TASK REQUIREMENTS >>
Write out exactly, with no other output, the lines below from the one that contains "Instruction: Click the Extrude (拉伸) tool icon" through the end.

-- SOURCE MATERIAL follows --

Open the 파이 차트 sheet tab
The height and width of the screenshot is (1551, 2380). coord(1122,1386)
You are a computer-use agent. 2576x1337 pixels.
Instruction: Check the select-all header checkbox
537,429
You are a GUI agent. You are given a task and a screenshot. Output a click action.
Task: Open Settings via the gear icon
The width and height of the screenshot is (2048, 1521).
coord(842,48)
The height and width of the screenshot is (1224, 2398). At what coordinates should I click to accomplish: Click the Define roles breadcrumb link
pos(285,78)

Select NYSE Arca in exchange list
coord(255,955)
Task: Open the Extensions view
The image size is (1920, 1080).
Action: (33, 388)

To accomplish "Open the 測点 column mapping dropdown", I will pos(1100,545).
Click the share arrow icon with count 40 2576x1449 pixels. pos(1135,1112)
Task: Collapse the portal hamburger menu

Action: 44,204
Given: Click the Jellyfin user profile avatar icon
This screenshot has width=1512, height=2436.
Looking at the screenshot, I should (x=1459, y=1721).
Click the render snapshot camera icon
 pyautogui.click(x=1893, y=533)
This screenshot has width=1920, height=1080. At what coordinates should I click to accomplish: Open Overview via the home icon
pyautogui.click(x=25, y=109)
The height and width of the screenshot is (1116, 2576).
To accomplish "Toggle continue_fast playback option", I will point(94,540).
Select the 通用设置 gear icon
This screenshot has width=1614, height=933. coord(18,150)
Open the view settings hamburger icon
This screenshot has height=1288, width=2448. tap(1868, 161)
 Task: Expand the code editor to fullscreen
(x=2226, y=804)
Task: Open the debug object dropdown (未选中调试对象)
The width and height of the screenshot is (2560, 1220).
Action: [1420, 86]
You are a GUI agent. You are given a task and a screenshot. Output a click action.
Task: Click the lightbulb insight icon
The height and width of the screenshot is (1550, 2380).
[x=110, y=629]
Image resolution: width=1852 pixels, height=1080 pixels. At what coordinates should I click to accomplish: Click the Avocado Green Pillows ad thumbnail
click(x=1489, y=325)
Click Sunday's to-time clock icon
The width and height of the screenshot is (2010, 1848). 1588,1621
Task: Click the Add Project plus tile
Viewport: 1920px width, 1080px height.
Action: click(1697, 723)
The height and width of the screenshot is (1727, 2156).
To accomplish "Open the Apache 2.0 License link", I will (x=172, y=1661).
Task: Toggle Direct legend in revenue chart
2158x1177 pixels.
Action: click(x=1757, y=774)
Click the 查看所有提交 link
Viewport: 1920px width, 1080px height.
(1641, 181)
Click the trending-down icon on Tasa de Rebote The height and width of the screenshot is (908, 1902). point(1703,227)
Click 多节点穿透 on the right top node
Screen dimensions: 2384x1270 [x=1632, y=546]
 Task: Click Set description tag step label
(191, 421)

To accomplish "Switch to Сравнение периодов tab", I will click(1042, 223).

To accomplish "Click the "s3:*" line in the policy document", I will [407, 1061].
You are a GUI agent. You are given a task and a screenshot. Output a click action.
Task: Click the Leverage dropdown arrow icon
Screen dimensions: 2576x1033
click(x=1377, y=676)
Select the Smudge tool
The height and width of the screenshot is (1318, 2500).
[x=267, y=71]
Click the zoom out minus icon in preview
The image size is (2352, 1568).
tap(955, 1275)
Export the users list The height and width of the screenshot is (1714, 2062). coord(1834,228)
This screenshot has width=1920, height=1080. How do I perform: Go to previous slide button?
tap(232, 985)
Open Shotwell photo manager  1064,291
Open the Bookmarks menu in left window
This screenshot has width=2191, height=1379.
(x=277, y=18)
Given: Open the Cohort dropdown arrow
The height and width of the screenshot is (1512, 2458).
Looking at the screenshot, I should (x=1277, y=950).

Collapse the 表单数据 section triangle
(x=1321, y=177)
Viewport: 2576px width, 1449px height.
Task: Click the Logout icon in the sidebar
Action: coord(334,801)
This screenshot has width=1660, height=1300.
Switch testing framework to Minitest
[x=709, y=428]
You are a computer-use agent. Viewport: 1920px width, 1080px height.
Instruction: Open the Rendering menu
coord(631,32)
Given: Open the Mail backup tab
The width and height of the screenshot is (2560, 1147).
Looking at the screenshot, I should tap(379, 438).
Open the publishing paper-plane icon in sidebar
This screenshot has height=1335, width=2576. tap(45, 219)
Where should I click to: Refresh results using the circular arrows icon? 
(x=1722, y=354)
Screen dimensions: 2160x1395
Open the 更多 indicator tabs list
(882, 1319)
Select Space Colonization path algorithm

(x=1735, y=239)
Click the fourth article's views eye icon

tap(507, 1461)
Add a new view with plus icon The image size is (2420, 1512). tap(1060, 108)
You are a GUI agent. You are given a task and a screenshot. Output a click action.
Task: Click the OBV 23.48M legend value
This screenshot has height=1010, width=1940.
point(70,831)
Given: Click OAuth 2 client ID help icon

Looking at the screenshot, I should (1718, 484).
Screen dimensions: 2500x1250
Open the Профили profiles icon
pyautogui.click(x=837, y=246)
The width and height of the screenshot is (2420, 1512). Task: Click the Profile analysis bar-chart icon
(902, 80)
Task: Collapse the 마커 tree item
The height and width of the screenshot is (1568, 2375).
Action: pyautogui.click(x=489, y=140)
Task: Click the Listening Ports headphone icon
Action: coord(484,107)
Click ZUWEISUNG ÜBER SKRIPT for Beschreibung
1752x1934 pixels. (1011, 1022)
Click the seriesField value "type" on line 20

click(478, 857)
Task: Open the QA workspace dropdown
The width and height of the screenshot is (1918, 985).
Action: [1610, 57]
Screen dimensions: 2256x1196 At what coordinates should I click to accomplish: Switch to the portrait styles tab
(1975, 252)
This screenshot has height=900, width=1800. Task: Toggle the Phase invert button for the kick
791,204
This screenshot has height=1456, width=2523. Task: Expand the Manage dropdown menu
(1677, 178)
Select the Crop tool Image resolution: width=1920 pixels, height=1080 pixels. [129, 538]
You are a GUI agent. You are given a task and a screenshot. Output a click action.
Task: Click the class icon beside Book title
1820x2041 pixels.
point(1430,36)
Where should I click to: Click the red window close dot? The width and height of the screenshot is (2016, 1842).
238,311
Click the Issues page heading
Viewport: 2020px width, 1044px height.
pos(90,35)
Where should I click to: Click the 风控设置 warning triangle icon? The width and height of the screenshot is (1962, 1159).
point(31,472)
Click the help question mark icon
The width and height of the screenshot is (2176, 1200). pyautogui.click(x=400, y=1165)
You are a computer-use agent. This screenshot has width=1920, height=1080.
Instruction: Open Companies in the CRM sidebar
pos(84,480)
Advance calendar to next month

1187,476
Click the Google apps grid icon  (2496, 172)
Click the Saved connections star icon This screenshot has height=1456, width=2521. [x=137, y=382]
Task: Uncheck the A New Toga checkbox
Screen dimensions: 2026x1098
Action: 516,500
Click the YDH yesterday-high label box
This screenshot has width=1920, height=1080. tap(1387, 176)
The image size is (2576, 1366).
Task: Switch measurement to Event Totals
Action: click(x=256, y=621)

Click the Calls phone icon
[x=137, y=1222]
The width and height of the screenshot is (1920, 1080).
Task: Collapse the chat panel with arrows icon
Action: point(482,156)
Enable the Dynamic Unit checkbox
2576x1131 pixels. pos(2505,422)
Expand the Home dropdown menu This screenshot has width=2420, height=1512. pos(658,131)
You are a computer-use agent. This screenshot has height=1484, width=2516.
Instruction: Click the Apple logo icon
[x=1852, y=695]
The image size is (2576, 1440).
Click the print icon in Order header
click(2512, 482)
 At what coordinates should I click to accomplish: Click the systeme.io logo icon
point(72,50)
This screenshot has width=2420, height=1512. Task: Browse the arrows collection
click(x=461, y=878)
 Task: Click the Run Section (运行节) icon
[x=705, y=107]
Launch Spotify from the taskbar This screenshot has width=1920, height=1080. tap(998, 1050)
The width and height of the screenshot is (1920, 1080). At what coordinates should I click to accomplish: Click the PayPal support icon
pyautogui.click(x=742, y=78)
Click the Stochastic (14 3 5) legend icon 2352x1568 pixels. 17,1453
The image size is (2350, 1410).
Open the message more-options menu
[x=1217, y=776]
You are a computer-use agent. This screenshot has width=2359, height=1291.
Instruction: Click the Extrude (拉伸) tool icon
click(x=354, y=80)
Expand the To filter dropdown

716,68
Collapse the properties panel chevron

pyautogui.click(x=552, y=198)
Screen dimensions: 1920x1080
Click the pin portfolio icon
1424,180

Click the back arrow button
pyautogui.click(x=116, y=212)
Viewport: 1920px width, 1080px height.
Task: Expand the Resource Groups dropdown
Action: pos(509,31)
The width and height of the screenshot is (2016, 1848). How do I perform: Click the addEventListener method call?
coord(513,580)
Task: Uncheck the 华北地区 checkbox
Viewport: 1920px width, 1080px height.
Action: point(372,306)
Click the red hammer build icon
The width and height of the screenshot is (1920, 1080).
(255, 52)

-- SOURCE MATERIAL concluded --

REPLY >>
Instruction: Click the Extrude (拉伸) tool icon
click(x=354, y=80)
Expand the To filter dropdown

716,68
Collapse the properties panel chevron

pyautogui.click(x=552, y=198)
Screen dimensions: 1920x1080
Click the pin portfolio icon
1424,180

Click the back arrow button
pyautogui.click(x=116, y=212)
Viewport: 1920px width, 1080px height.
Task: Expand the Resource Groups dropdown
Action: pos(509,31)
The width and height of the screenshot is (2016, 1848). How do I perform: Click the addEventListener method call?
coord(513,580)
Task: Uncheck the 华北地区 checkbox
Viewport: 1920px width, 1080px height.
Action: point(372,306)
Click the red hammer build icon
The width and height of the screenshot is (1920, 1080).
(255, 52)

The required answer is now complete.